5 Possible Outcomes of the Iran-US-Israel War in 2026: What Experts Say About a World War, Regime Change, and a Global Economic Crisis

The bombs started falling on February 28, 2026. By the time you read this, the United States and Israel have killed Iran’s Supreme Leader Ayatollah Ali Khamenei, launched what the Pentagon calls “Operation Epic Fury” — deploying over 2,000 strikes across 24 of Iran’s 31 provinces — and triggered retaliatory Iranian missile salvos against military bases from Bahrain to Qatar, and civilian infrastructure from Dubai to Riyadh. If you assumed the drumbeats of this war began in late February, you missed the real starting gun. This conflict has been building for four decades, through proxy battles, nuclear negotiations, drone wars, and a June 2025 “12-Day War” that US and Israeli officials described as a warm-up. What is happening right now is not an escalation. It is a culmination.

And yet the question every strategic analyst, central banker, and head of state is trying to answer is not how this started. It is how this ends.

STUDY MATERIAL:

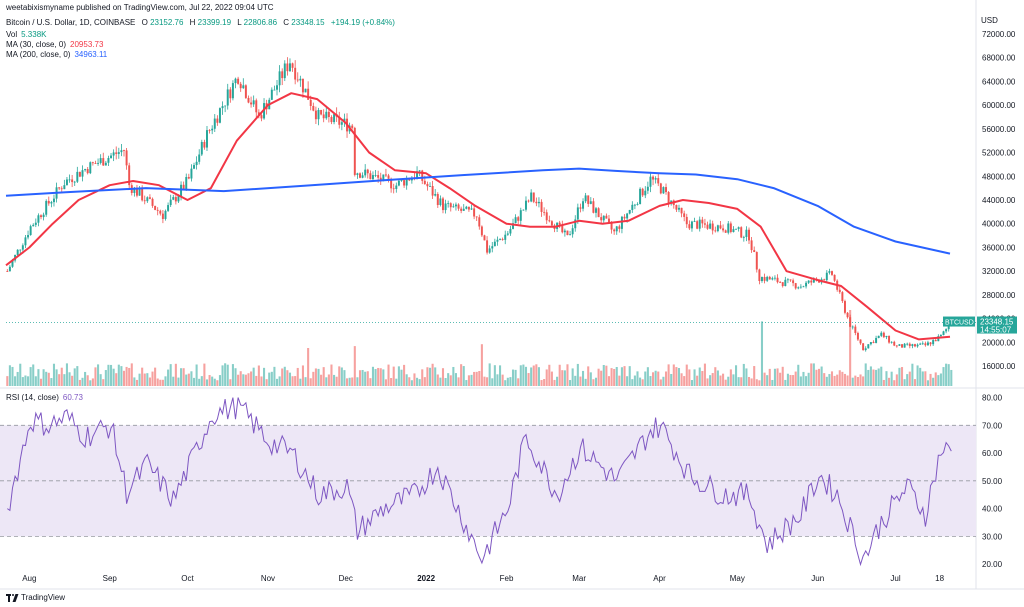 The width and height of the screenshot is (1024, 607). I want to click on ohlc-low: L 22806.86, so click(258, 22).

* * *

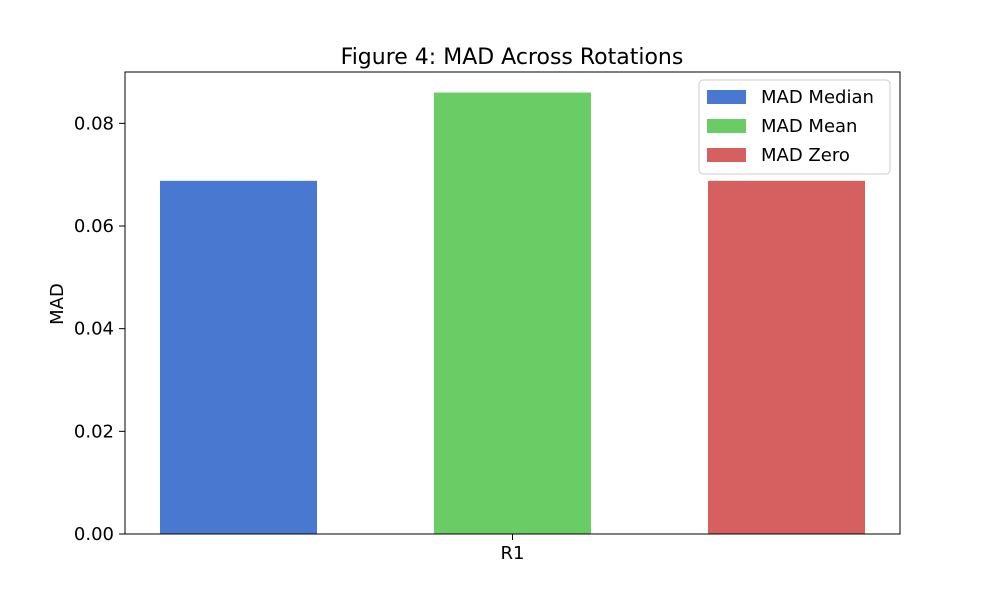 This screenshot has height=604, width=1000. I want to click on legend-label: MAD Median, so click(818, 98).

WHAT TO WORK ON:
[1] Condense the paragraph of the article on the Iran-US-Israel war that begins "The bombs started falling on February 28, 2026" into a bulleted list of its main facts.
[2] Carry the article on the Iran-US-Israel war forward from its final sentence.

YOUR WRITTEN ANSWERS:
[1]
- The bombing began on February 28, 2026.
- The United States and Israel killed Iran's Supreme Leader, Ayatollah Ali Khamenei.
- They launched what the Pentagon calls "Operation Epic Fury," with over 2,000 strikes across 24 of Iran's 31 provinces.
- Iran answered with missile salvos against military bases from Bahrain to Qatar and civilian infrastructure from Dubai to Riyadh.
- The conflict has been building for four decades through proxy battles, nuclear negotiations, drone wars, and a June 2025 "12-Day War" that US and Israeli officials called a warm-up.
- The current fighting is a culmination, not an escalation.

[2]
The answer is not simple, and anyone who tells you it is should not be trusted. The Institute for the Study of War, Brookings Institution, Oxford Economics, the Atlantic Council, and Chatham House have all published scenario analyses in the past 72 hours. Their conclusions overlap in one critical place: the next three to four months will determine not just the shape of the Middle East but the trajectory of the global economy, the credibility of the United Nations, and the durability of what experts have called the “multipolar world order” championed by Russia and China. Below are five outcomes that carry the most analytical weight, supported by current data, expert testimony, and observable facts on the ground as of March 5, 2026.


Outcome 1: Accelerated Iranian Regime Collapse and a Post-Khamenei Power Vacuum

The death of Khamenei is not a footnote. It is the central variable. He ruled Iran for 34 years and held ultimate authority over every institution in the country — the Revolutionary Guard Corps (IRGC), the judiciary, the nuclear program, and the military. His death in a US-Israeli airstrike on his compound in Tehran on February 28 removed the one figure capable of imposing strategic coherence on Iran’s response.

Under the Iranian constitution, the Assembly of Experts — an 88-member body, most of whom are conservatives aligned with Khamenei — selects the next Supreme Leader. But Israeli and US airstrikes have already killed the Iranian army chief of staff, the defense minister, and multiple IRGC commanders, according to the UK House of Commons Library briefing published March 5. The CIA had identified several IRGC figures as potential successors to Khamenei, but many of those figures may now be dead or in hiding.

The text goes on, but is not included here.